For PR 15855 we see that the tree aliasing analysis is slow: tree alias analysis : 24.22 ( 6%) usr 0.75 ( 2%) sys 26.57 ( 5%) wall 9% of the total time is spent looking at for if something is in either build_v_may_defs or build_vuses.
That 9% should have been a 90%.
90% of what? the time spent in alias analysis? how long is the average operand list we are looking up then? is it because the lists are long, or is it because there are a bazillion lookups? If the lists are longish, then we have a good argument for introducing sorted by DECL_UID operand lists that have been discussed at various times in the past. The lookup time can be decreased significantly.
Oh, this has nothing to do with tree aliasing analysis at all but: tree operand scan : 26.65 ( 7%) usr 3.78 (10%) sys 31.64 ( 6%) wall With a hash table for these two we get: tree operand scan : 14.89 ( 9%) usr 2.57 (11%) sys 17.61 ( 8%) wall (alias analysis also goes down too): tree alias analysis : 22.82 (14%) usr 0.16 ( 1%) sys 31.26 (13%) wall
I have no idea what you are talking about. what are you doing, adding a hash value to the stmt for the vmaydef and vuse lists? And in the new numbers, why does tree alaising go down if its not affected? And btw, it goes down in time, but increases from 6% of compile time to 14%? and at the same time the operand scan goes from 26 sec. or 7% of compile time down to 14sec. but now comsumes 9% of compile time? something doesnt add up. are you mixing enable checking and disabled checking compiles?
No I changed the options so that -fPIC would not be used and the scheduler did not take up 200 seconds which is why the precentage is different.

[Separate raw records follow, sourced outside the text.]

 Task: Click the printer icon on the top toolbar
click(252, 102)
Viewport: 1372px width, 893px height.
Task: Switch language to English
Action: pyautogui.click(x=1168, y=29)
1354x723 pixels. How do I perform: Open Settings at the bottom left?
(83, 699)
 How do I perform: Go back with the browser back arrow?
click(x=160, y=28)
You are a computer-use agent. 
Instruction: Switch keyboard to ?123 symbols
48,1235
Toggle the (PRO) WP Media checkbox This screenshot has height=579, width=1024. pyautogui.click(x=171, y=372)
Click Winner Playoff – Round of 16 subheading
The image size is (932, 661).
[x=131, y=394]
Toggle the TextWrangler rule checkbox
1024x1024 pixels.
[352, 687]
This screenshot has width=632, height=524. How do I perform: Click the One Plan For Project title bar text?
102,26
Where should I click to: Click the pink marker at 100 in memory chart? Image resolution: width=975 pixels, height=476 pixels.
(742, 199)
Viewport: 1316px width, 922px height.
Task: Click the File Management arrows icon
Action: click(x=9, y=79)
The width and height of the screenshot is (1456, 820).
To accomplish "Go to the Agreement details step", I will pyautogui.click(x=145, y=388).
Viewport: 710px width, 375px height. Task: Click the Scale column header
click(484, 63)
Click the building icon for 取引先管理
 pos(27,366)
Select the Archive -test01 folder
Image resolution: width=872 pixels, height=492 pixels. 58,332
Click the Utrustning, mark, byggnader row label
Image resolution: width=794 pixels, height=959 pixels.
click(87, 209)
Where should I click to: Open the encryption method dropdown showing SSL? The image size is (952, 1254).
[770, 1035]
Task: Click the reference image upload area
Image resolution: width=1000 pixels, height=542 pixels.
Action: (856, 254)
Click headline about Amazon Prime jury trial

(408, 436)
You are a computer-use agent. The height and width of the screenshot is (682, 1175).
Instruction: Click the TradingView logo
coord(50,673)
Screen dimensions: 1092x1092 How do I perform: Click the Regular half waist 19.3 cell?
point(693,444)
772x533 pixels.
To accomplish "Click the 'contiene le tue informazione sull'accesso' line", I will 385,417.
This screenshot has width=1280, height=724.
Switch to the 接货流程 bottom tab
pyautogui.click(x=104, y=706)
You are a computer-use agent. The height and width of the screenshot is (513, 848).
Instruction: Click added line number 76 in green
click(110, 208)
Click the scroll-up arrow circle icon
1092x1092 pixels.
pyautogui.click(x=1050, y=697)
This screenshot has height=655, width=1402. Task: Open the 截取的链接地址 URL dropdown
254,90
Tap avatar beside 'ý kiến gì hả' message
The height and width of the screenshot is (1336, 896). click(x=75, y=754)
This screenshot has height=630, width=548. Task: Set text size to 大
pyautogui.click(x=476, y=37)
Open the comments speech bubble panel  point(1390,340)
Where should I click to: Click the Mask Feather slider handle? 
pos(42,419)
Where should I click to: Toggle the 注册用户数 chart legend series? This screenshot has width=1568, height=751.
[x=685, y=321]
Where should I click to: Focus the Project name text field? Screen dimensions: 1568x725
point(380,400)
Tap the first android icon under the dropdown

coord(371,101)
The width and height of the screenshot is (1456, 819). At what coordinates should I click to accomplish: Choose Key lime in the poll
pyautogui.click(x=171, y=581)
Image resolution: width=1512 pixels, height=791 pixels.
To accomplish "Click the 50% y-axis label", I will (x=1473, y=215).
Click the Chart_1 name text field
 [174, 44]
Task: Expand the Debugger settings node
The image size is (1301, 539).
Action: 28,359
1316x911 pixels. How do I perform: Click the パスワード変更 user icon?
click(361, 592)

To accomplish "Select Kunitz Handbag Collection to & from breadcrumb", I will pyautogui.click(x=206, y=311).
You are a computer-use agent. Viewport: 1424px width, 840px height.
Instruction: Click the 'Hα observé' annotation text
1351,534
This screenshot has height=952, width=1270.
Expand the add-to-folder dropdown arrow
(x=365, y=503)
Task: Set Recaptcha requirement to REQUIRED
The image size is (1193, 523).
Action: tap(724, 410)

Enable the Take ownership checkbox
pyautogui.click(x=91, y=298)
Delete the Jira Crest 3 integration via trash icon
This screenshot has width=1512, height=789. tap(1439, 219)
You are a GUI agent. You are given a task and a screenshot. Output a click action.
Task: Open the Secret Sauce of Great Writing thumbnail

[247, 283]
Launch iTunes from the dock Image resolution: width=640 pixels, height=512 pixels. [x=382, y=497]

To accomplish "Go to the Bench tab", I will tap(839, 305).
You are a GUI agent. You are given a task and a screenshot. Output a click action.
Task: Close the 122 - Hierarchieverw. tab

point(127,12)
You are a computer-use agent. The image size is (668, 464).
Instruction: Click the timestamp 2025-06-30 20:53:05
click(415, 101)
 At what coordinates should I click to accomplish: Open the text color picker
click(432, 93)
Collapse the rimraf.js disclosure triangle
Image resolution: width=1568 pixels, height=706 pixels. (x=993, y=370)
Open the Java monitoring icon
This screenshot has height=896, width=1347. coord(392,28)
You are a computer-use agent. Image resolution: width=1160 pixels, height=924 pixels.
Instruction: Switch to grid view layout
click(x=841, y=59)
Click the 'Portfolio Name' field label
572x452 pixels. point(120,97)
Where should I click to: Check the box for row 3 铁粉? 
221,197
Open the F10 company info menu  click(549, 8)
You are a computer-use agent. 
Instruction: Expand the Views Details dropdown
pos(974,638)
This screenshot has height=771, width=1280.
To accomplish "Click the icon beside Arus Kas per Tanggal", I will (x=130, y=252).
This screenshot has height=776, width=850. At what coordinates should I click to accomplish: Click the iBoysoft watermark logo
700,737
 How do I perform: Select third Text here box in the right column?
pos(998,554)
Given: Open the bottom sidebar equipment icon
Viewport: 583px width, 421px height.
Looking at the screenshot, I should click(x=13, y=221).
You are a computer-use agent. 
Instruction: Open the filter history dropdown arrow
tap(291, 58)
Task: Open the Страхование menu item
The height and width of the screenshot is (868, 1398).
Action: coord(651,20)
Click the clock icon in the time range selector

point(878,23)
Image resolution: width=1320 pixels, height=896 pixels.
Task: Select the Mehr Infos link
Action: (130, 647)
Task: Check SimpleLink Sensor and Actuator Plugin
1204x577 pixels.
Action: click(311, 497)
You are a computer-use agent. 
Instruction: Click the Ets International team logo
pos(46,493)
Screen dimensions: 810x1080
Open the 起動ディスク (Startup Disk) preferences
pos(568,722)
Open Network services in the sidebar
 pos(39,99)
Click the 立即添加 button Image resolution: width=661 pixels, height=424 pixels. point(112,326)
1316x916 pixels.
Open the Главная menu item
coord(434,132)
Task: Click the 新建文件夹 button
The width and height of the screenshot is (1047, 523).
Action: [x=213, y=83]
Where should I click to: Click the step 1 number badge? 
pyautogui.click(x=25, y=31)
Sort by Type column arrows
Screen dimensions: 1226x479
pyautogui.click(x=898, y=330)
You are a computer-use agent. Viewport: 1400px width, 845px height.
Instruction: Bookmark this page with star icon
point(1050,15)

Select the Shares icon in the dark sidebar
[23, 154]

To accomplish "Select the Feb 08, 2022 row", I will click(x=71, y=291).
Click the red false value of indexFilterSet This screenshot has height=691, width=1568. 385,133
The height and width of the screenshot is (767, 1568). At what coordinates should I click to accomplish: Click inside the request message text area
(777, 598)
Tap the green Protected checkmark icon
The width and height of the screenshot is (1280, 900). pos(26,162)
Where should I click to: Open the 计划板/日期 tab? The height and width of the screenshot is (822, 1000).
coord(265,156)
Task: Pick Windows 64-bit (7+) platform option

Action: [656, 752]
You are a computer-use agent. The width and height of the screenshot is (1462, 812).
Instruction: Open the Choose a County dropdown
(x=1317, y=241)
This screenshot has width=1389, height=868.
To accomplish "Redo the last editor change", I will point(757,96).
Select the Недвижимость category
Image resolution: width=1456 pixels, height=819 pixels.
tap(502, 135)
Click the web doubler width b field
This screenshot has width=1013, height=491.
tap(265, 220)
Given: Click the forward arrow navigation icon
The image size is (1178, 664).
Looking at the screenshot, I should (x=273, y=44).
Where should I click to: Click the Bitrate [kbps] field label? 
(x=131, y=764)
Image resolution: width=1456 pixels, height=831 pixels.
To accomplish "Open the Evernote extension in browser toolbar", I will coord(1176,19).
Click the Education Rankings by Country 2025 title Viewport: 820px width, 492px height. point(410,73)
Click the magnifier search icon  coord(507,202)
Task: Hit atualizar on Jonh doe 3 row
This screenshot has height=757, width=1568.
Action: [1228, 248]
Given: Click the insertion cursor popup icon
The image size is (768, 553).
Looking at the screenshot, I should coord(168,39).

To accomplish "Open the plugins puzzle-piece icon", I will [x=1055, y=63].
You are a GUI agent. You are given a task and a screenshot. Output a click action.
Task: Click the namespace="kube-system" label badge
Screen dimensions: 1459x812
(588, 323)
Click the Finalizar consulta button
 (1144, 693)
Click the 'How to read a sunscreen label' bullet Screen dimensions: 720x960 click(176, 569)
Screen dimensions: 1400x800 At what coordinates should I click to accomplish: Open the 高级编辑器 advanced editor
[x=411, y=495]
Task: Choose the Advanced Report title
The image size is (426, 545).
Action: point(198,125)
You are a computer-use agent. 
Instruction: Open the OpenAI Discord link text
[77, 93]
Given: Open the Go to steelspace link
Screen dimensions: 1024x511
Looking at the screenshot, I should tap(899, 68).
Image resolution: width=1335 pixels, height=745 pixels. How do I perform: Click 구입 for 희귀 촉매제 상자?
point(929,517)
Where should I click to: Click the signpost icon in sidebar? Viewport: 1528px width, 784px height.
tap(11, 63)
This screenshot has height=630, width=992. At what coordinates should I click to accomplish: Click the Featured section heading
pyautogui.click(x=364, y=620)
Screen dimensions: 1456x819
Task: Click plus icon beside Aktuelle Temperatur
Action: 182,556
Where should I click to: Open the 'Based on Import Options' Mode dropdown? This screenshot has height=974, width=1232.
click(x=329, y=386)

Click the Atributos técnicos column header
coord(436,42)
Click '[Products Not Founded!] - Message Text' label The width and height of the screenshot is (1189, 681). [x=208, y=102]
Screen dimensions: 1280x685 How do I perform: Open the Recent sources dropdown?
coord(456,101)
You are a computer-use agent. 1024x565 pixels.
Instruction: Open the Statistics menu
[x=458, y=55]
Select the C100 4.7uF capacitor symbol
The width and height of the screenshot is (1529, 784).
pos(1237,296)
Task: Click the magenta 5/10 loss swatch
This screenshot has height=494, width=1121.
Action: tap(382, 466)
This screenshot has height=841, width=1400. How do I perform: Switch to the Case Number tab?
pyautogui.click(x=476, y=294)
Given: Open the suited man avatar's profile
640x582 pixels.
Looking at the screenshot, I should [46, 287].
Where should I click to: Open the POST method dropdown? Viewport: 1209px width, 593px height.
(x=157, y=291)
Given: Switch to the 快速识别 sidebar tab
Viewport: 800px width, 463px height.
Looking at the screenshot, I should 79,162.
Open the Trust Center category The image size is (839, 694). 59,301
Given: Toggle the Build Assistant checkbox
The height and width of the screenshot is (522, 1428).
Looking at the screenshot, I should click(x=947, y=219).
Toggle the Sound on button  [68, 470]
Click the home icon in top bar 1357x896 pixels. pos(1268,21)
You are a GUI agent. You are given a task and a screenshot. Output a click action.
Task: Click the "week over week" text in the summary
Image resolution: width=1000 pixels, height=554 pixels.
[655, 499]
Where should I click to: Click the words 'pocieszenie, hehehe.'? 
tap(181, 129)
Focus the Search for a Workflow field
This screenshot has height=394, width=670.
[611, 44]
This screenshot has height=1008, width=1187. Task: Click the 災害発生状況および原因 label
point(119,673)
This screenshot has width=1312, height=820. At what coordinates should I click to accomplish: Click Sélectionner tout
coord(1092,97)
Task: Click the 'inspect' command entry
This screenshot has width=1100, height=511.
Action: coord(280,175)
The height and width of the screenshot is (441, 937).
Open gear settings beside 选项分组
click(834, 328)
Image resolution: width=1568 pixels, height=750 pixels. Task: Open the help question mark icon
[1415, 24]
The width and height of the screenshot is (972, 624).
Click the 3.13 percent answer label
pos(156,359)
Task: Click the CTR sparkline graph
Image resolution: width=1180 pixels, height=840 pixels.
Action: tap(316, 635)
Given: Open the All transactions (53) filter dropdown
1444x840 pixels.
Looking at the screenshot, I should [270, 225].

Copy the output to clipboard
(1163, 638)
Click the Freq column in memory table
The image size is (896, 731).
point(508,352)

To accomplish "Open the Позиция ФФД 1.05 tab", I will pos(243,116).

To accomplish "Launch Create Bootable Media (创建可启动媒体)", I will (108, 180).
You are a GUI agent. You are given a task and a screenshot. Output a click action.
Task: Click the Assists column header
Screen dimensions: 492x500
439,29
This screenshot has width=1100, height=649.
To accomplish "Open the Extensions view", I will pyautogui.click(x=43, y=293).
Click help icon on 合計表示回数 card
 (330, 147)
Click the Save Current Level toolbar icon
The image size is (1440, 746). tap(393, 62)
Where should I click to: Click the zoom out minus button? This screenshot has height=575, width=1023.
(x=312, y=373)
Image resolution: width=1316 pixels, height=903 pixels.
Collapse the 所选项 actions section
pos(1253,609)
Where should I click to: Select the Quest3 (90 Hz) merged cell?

Created attachment 7609 [details] patch to resolve the problem First, we eliminate the linear search for duplicates when building VUSES and VMAYDEFs. Instead, two bits are added to the var annotation and we use those bits to determine whether a given var is already in the list or not. second we speed up the code which adds virtual operands for the call clobbered bit vector at each call site. Every time we had a call, we iterated through the bitvector and built up an operand vector for those variables. Those variables dont change very often, so now we keep a cache of the operand vector that is built. The next time we need the clobbers for a call, we simply use the cache if it hasn't been invalidated by adding or removing global variables. The combined speedups from these two patches are pretty decent. Average of two runs USER time for operand scanning phase on a 1.8Ghz P4. orig patched cplusplus-grammer.ii 22.58 sec 10.35 sec tramp3d.ii 6.14 sec 4.03 sec generate3.4.ii 1.69 sec 1.23 sec all gcc .i files 6.72 sec 5.83 sec
Patch posted here: <http://gcc.gnu.org/ml/gcc-patches/2004-11/msg02175.html>.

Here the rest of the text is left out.